Published by Tyron Potts on
Elizabeth Wise contributed to the writing of this blog post.
The statement highlights the importance of taking an integrated approach to funding, investment and covenant as set out in their recent guidance.
TPR’s statement is intended to help trustees navigate the challenging waters of relatively volatile market conditions, and illustrates a marked difference in how much funding positions can change between valuations, depending on the dates in question.
For example, if the valuation is carried out at the end of March 2016, it is likely to show a worse position than if the valuation date was three months earlier. TPR expects the increase in deficits since the previous valuation date could be “in the region of 20-35%, depending on the scheme’s valuation date and hedging strategy”.
The statement highlights the importance of taking an integrated approach to funding, investment and covenant as set out in their recent guidance. In this blog, the first of a series of three, we consider TPR’s key messages concerning investment.
Assets have generally performed well over the period although, as can be seen in the chart below, investment markets have exhibited significant volatility.
This is particularly the case for UK equities. Over the three year period to 31 December 2015, investing in the FTSE All Share Index alone would have returned around 23%, whereas over the three year period to 31 March 2016, the return was less than half of this (at 11%).
Index-linked gilts would have returned around 21% over the three years to 31 December 2015, and around 18% over the three years to 31 March 2016.
As a result, valuations as at 31 March 2016 may show a smaller improvement in funding level on average than those at 31 December 2015, when considering the impact of market movements alone. Of course, the actual returns on investments for an individual scheme will depend heavily on the scheme’s asset allocation, and investment experience will one of several variables affecting schemes’ funding level progression between valuations.
This highlights the importance of considering investment strategy alongside funding strategy.
Total returns for a range of asset classes since March 2010
Sources: The Pensions Regulator, Thomson Reuters
TPR states that trustees should not be overly focused on short-term market movements, but it is important that they understand how this volatility will impact on their views of future investment returns and risks. This will then feed into the trustees’ funding plans.
As ever, trustees should consider making an allowance for post-valuation experience when setting their recovery plans, particularly when markets have been volatile.
Market yields on government bonds are key indicators used to set assumptions for future investment returns – particularly as they are indicative of the market’s view of a (relatively) ‘risk-free’ rate of return. There was a significant fall in gilt yields towards the end of 2014, and the position has not significantly improved since then. As a result TPR expects that, all else being equal, schemes will use lower asset return assumptions than their previous valuation.
This will lead to a higher value being placed on the liabilities – and TPR says this increase should more than offset the positive returns on assets for most schemes. Schemes that were previously in deficit and have a higher mismatch between their assets and liabilities will be worst affected.
Gilt yields and implied inflation since March 2010
Sources: The Pensions Regulator, Bank of England, Thomson Reuters
Selecting a single investment return assumption for future years is not the whole picture. Trustees need to take into account the liability profile of their scheme, and make sure that the funding strategy anticipates future changes to investment strategy as the scheme matures, which may include using term-dependent interest rates to discount liability cashflows.

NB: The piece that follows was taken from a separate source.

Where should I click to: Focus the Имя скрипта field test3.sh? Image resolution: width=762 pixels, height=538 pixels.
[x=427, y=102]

Some trustees made an explicit allowance at their last funding valuation for gilt yields to ‘revert’ back from historic low levels to what they viewed as more ‘normal’ levels. That reversion hasn’t happened and TPR makes it clear that trustees who made such an allowance should now “consider implementing the contingency plan that was put in place to manage the impact of these assumptions not being borne out.”

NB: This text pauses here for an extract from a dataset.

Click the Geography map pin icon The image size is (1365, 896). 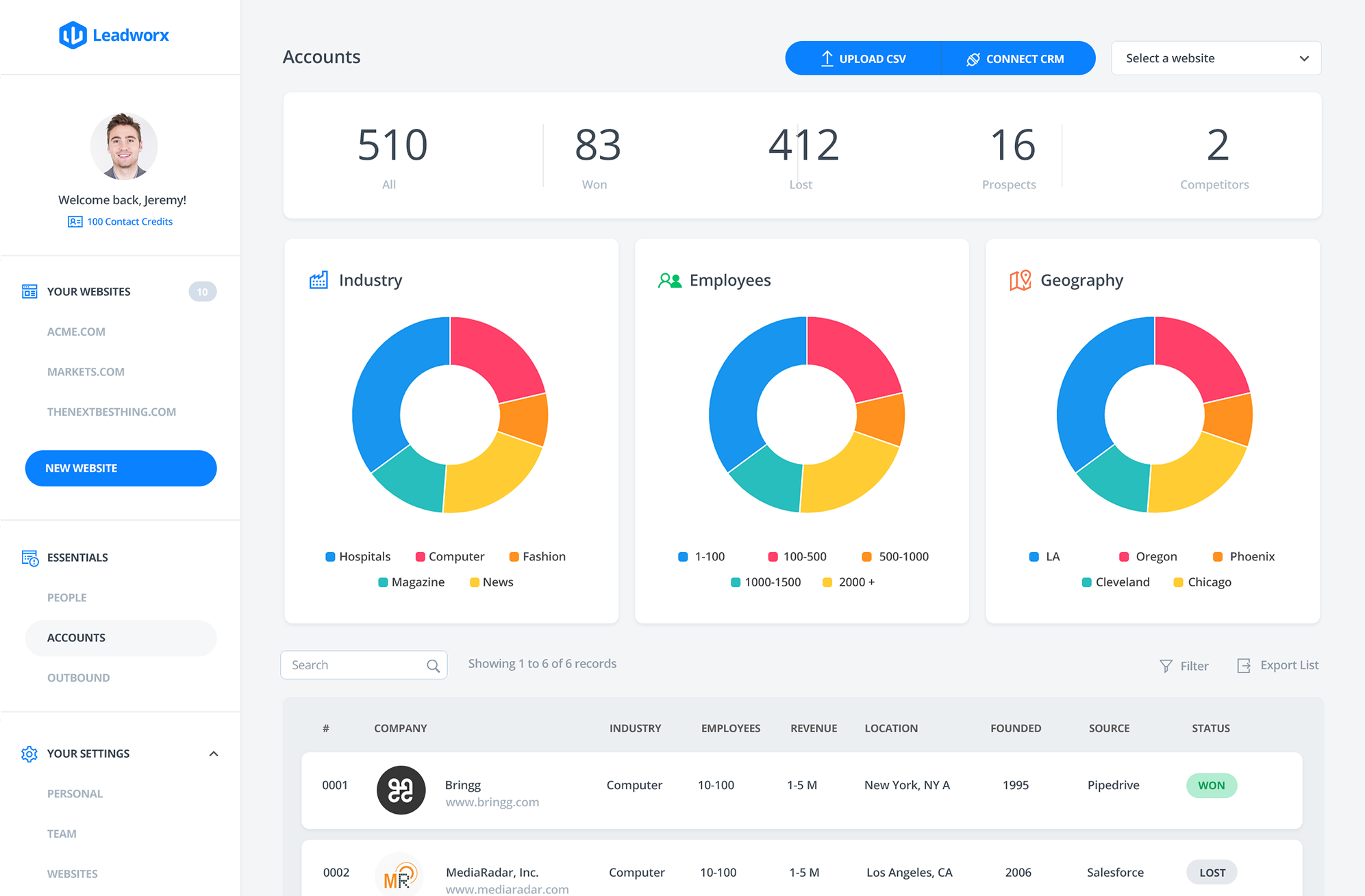[1020, 280]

Furthermore, whilst TPR does not rule out the possibility of yields reverting to higher levels at some point in the future, the regulator explicitly spells out that trustees who continue to allow for reversion should “reconsider their assumptions in light of market developments” and may find it necessary to assume reversion “over a longer time period and to lower levels than before”.

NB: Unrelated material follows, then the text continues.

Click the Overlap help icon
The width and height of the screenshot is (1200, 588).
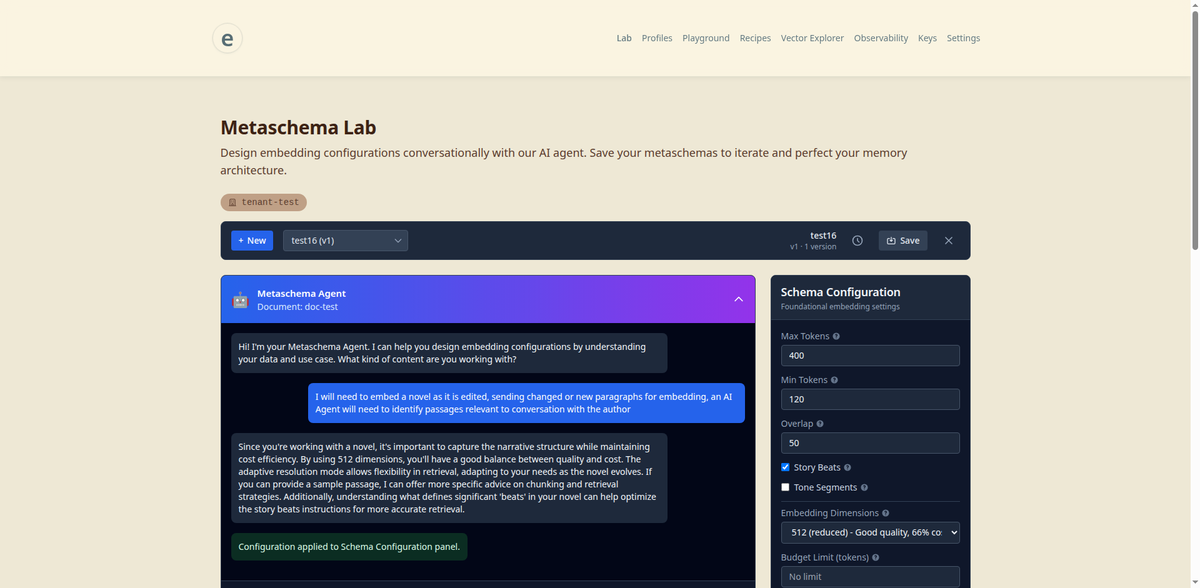click(820, 423)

Assets have generally performed well over the period although investment markets have exhibited significant volatility.
Very mature schemes face a further issue. If benefits being paid out are more than contributions being paid in, the scheme will need to sell assets to pay pensions. If the scheme is forced to sell when markets are low, then the funding of the scheme will suffer as a result.
The volatility of returns can therefore have a significant impact on the ability of a scheme to reach full funding – potentially resulting in further contributions being required from the sponsoring employer. Trustees should consider the cashflow needs of their scheme and put plans in place if this could become an issue.
As schemes mature, trustees will need to consider their funding and investment strategies as part of their IRM framework, and TPR suggests they may want to review whether chosen asset allocations are likely to generate suitable free cashflow in future.
This is the first time TPR has explicitly commented on cashflow matters in its annual funding statement.
Our next blog on TPR’s funding statement will look at how trustees can begin to approach funding in the current environment, followed by a look at how TPR’s view on employers’ financial strength has developed. TPR’s recent focus has been on how the three strands of risk management – ie funding, investment and covenant - should be considered as part of an integrated strategy.